Denkt ihr auch, dass man genau jene Bücher liebt, in denen man sich selbst wieder findet?

» Lexington » Beiträge: 123 » Talkpoints: -0,02 » Auszeichnung für 100 Beiträge



Hi,
Pauschal kann ich diese Frage natürlich nicht beantworten, und ich kann auch nur von mir selber sprechen, aber da lautet die Antwort ganz klar: JA.

Ich sehe es an meinem Leseverhalten. Ich bin jemand der Bücher liebt. Wenn ich also in die Buchhandlung gehe und bei der Zusammenfassung lese, dass es um jemanden geht, der eine starke Hingabe zu Büchern hat, werde ich das Buch schon mal in die engere Wahl nehmen. Habe ich ein bestimmtes Problem und sehe ein Buch, das sich mit ähnlichem beschäftigt, werde ich es wahrscheinlich kaufen.

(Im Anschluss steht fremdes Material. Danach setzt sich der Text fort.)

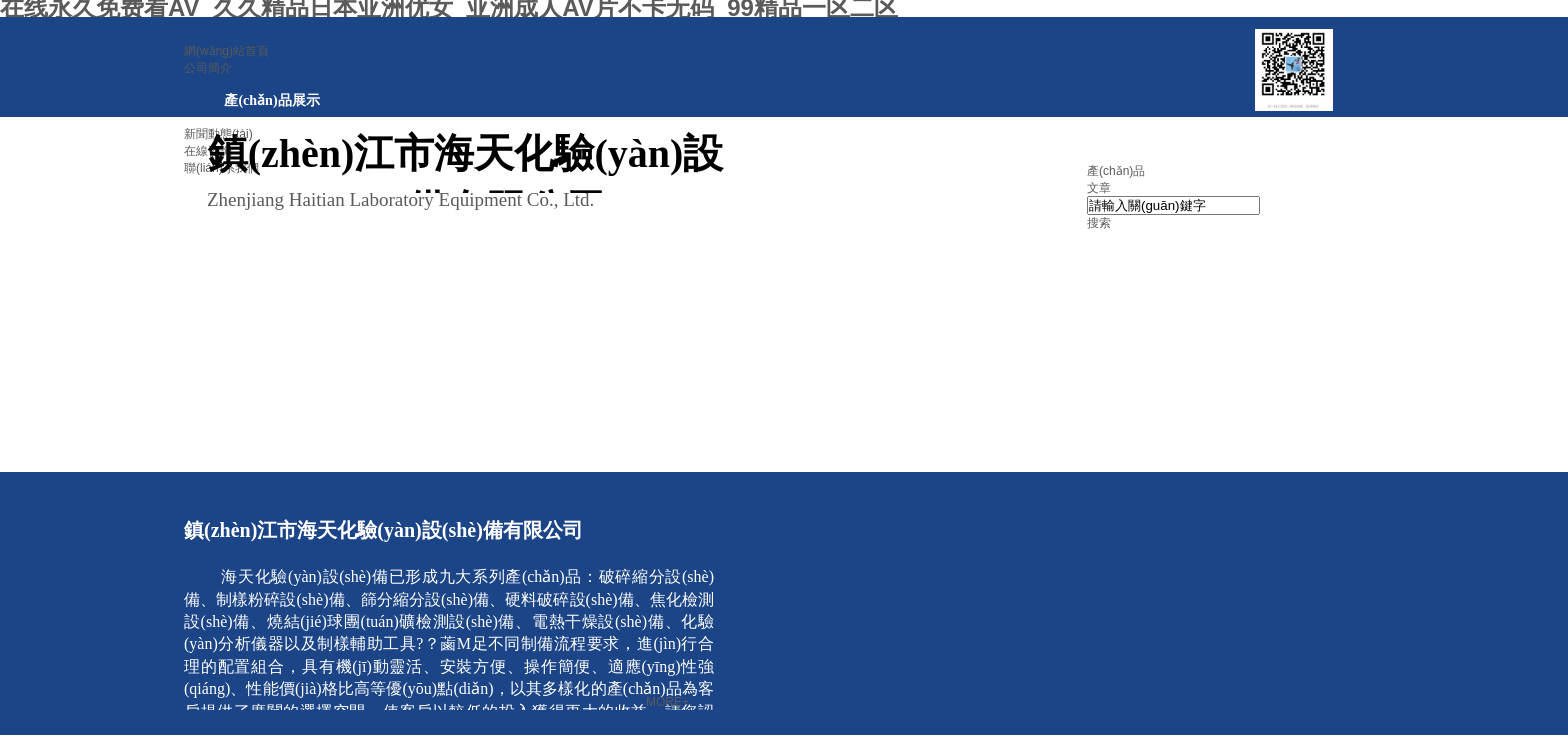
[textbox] (1173, 205)
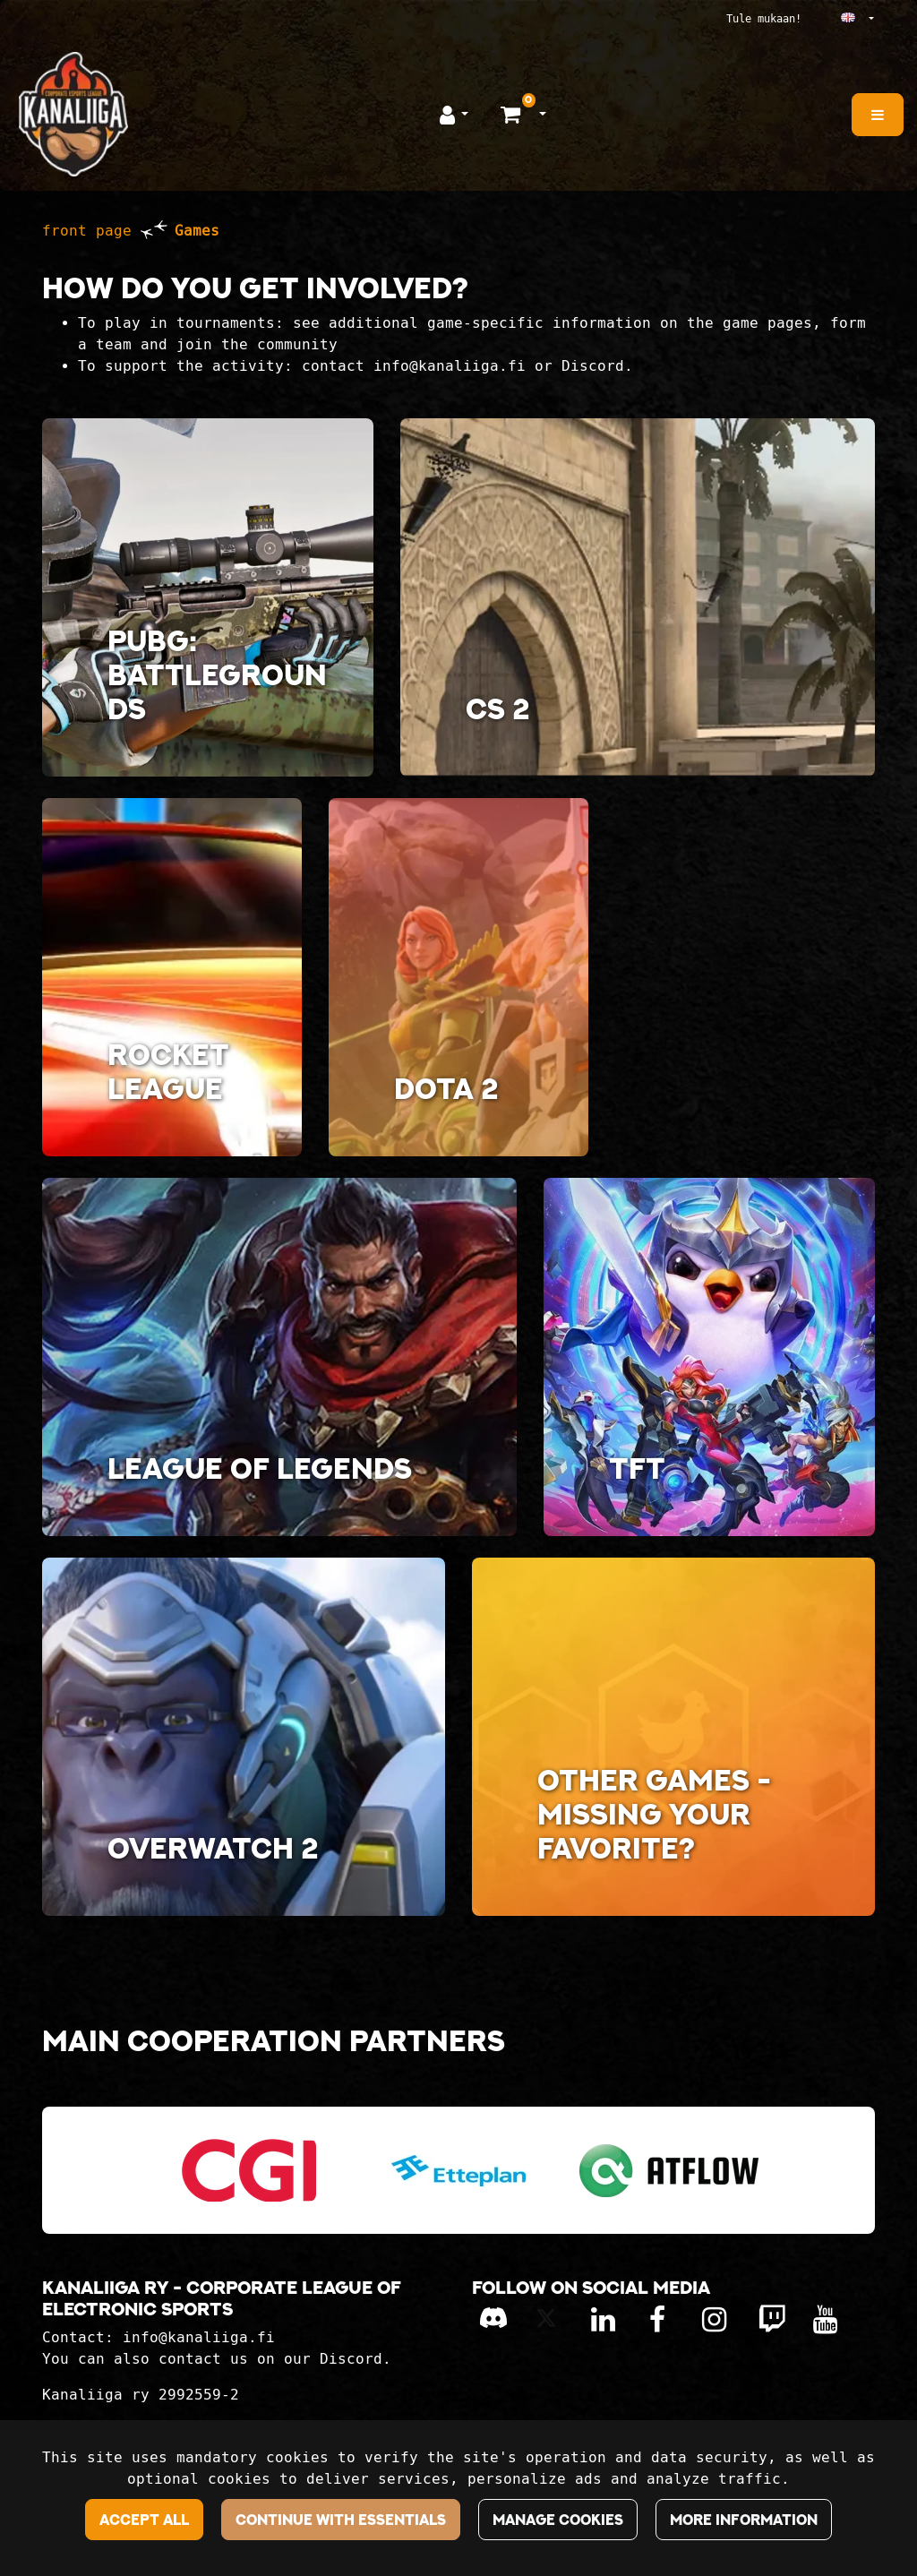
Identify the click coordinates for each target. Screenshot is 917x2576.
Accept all (144, 2519)
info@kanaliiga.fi (199, 2337)
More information (744, 2519)
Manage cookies (558, 2519)
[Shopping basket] (513, 113)
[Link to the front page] (73, 114)
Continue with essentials (341, 2519)
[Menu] (878, 114)
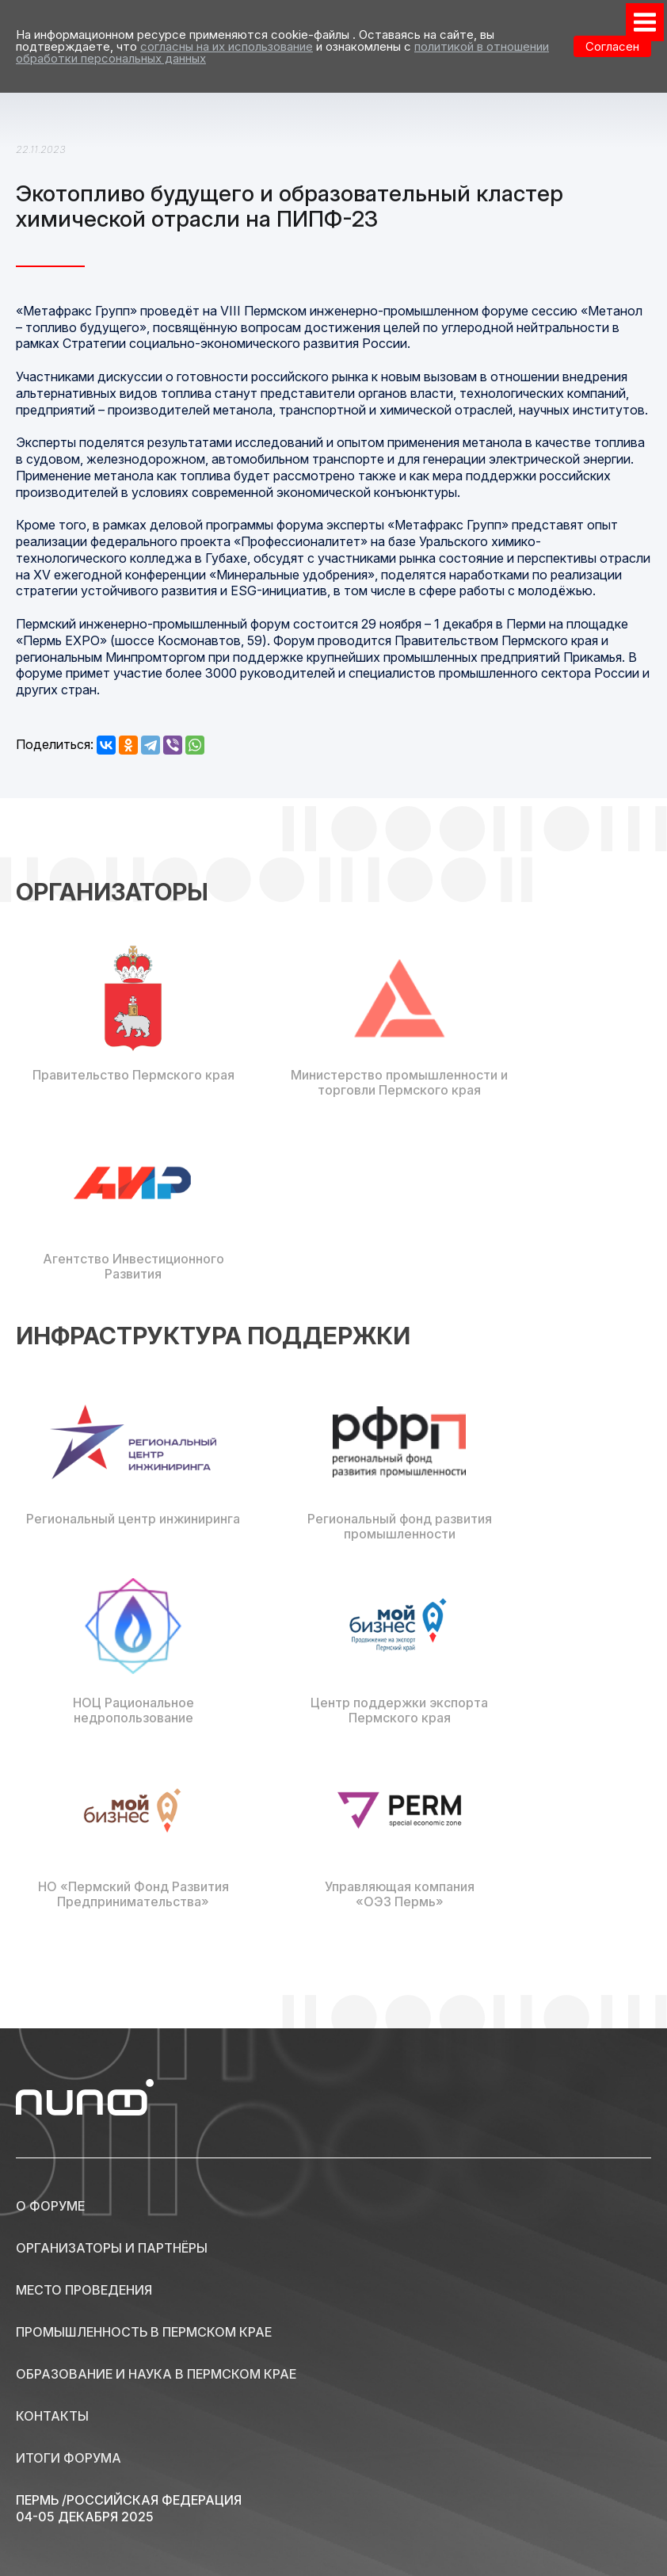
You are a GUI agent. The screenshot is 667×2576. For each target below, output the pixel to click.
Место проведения (84, 2290)
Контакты (52, 2416)
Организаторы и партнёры (112, 2248)
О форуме (50, 2206)
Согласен (612, 46)
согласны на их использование (226, 46)
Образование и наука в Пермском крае (156, 2374)
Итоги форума (68, 2458)
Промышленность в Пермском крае (144, 2332)
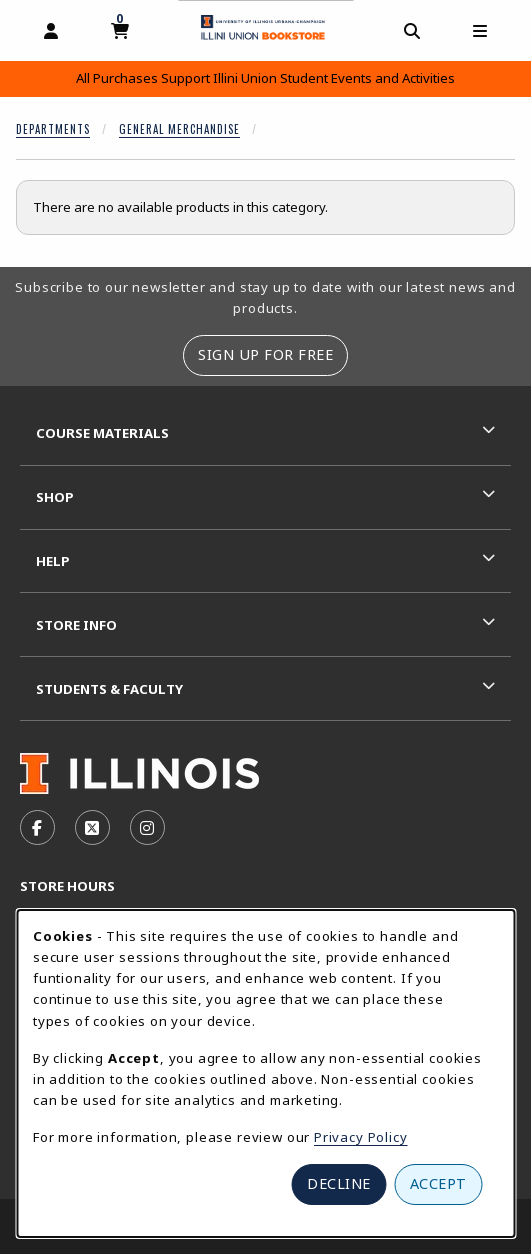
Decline (339, 1183)
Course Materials (102, 433)
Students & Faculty (109, 689)
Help (53, 561)
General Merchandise (179, 129)
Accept (438, 1183)
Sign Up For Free (265, 354)
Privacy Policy (361, 1137)
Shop (55, 497)
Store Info (76, 625)
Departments (53, 129)
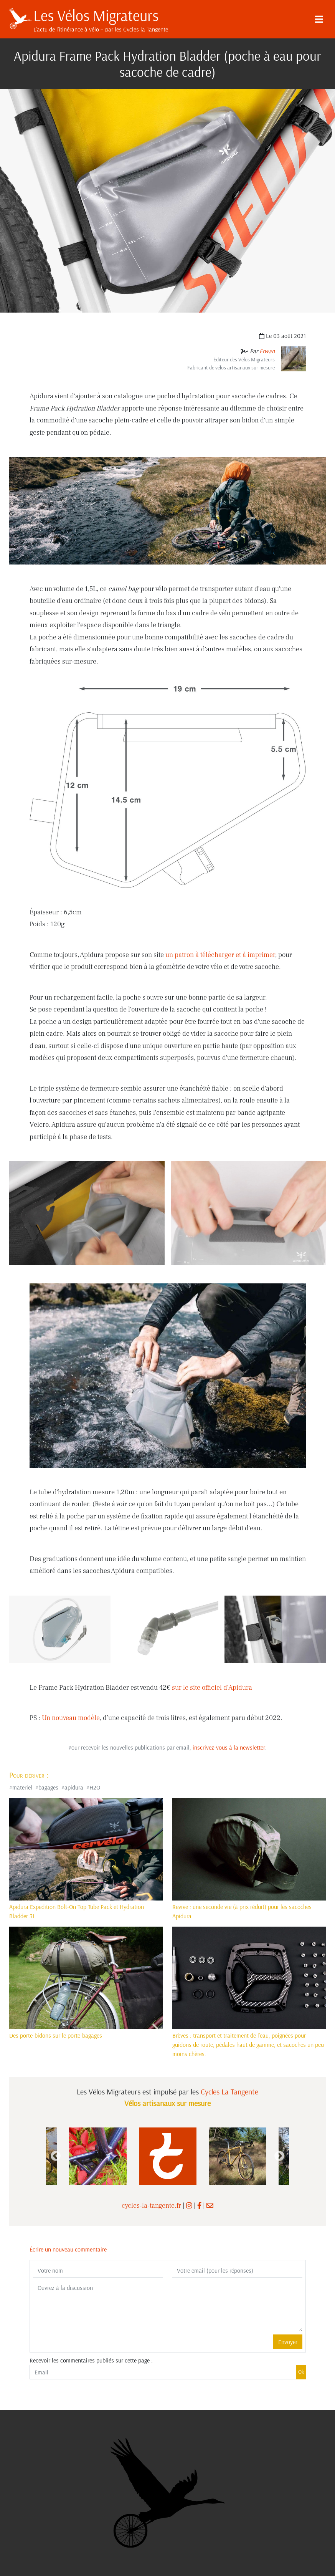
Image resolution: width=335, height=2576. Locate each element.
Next (279, 2156)
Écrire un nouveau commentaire (68, 2249)
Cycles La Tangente (229, 2091)
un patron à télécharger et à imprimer (220, 954)
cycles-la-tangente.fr (151, 2205)
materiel (22, 1787)
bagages (48, 1787)
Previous (55, 2156)
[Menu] (319, 19)
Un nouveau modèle (71, 1717)
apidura (73, 1787)
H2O (94, 1787)
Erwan (267, 351)
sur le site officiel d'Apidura (212, 1687)
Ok (301, 2371)
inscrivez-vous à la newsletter (229, 1747)
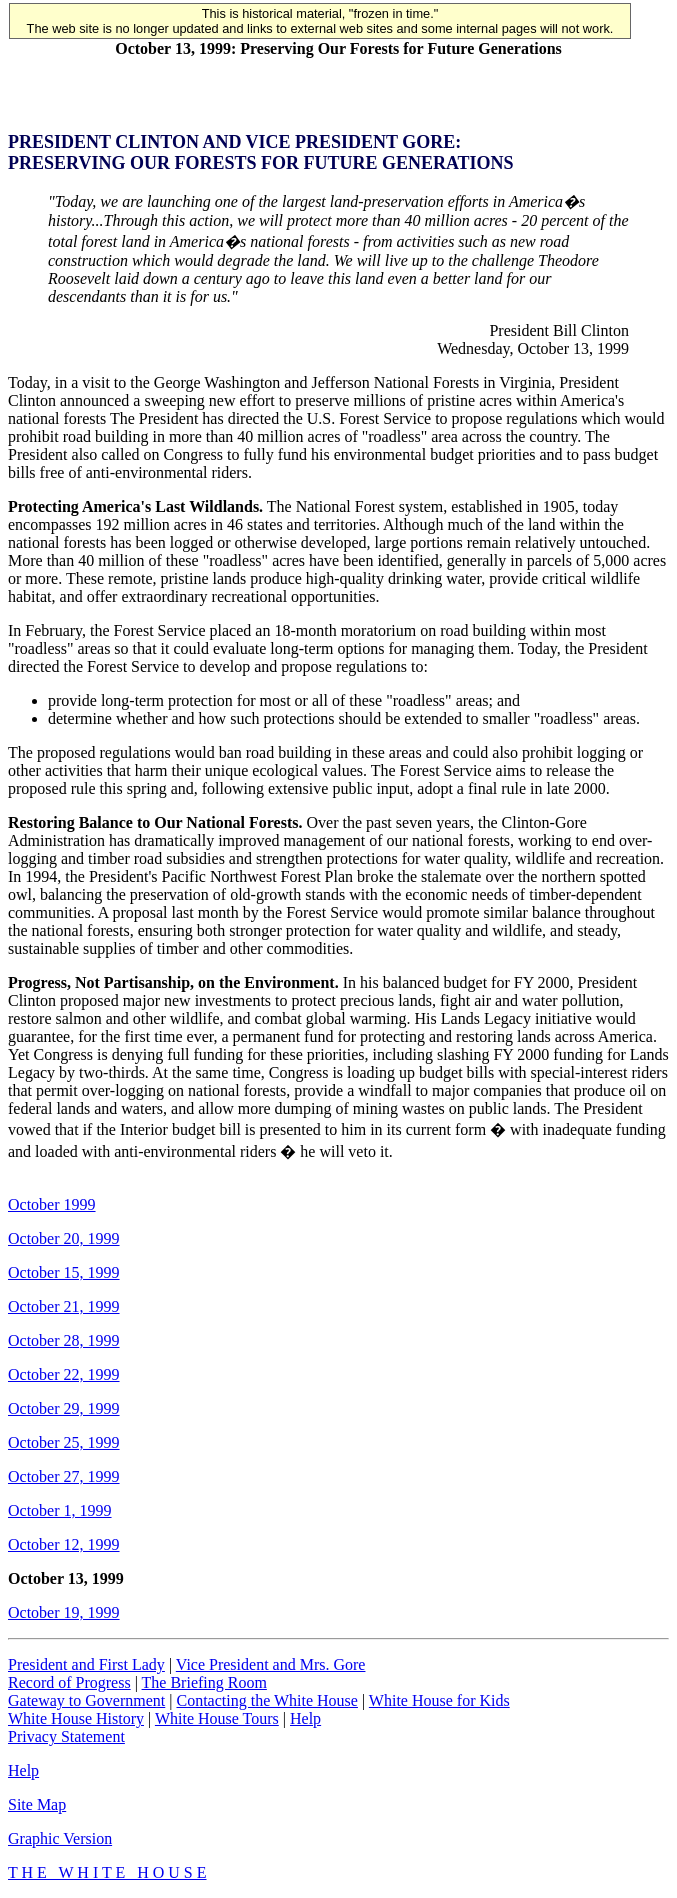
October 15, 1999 (64, 1272)
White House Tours (217, 1718)
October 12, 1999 (64, 1544)
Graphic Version (60, 1838)
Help (305, 1718)
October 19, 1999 (64, 1612)
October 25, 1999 (64, 1442)
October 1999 (52, 1204)
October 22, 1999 (64, 1374)
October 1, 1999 (60, 1510)
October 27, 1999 (64, 1476)
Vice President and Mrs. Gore (271, 1664)
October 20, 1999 (64, 1238)
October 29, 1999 (64, 1408)
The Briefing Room (204, 1682)
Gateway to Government (86, 1700)
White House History (76, 1718)
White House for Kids (439, 1700)
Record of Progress (69, 1682)
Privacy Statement (66, 1736)
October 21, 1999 (64, 1306)
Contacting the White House (266, 1700)
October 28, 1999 (64, 1340)
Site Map (37, 1804)
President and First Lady (86, 1664)
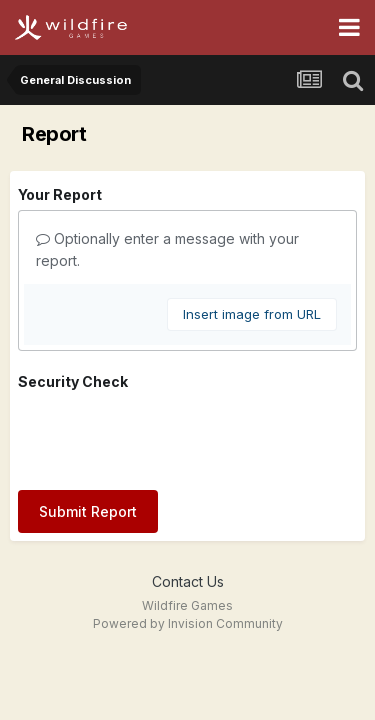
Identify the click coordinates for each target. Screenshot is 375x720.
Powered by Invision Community (188, 623)
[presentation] (170, 436)
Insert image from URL (252, 314)
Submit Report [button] (88, 511)
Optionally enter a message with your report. (167, 249)
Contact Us (188, 581)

Ich denke schon, dass man immer zu der Literatur neigt, zu der man eine Bindung aufbauen kann, die einen selber betrifft. Ich denke in der Literatur ist es wie überall sonst auch: man braucht den persönlichen Bezug um etwas gut und interessant zu finden.

Aber ich glaube nicht, dass Literatur einem hilft sich selbst zu finden. Sobald man weiß wer man ist und was einen ausmacht, denke ich greift man zu der LIteratur, in der man sich wiederfindet. weiß man allerdings noch nicht wer man ist, hat man vermutlich auch ein sehr diffuses Leseverhalten und greift wahllos nach Stoffen aus verschiedenen Genres.

Also ich glaube man muss da den Begriff sich in etwas wiederfinden und Selbstfindung durch Literatur getrennt voneinander sehen. Sich in Büchern wiederentdecken und Bücher gemäß des sich Wiedererkennens auswählen ist das eine. Sich DURCH Bücher selbst zu finden das andere. Letzterem stehe ich skeptisch gegenüber :)

» steffi11191 » Beiträge: 1275 » Talkpoints: -2,88 » Auszeichnung für 1000 Beiträge


In Büchern selber wieder finden, halte ich für übertrieben, wohl aber, dass man Bücher liest, die Handlungen haben, die man auch so gerne erleben würde. Ich kann von mir behaupten, dass ich weiß, wer ich bin und was ich in dieser Welt da stelle, aber das heißt ja nicht, dass ich vielleicht auch mal gerne eine andere wäre.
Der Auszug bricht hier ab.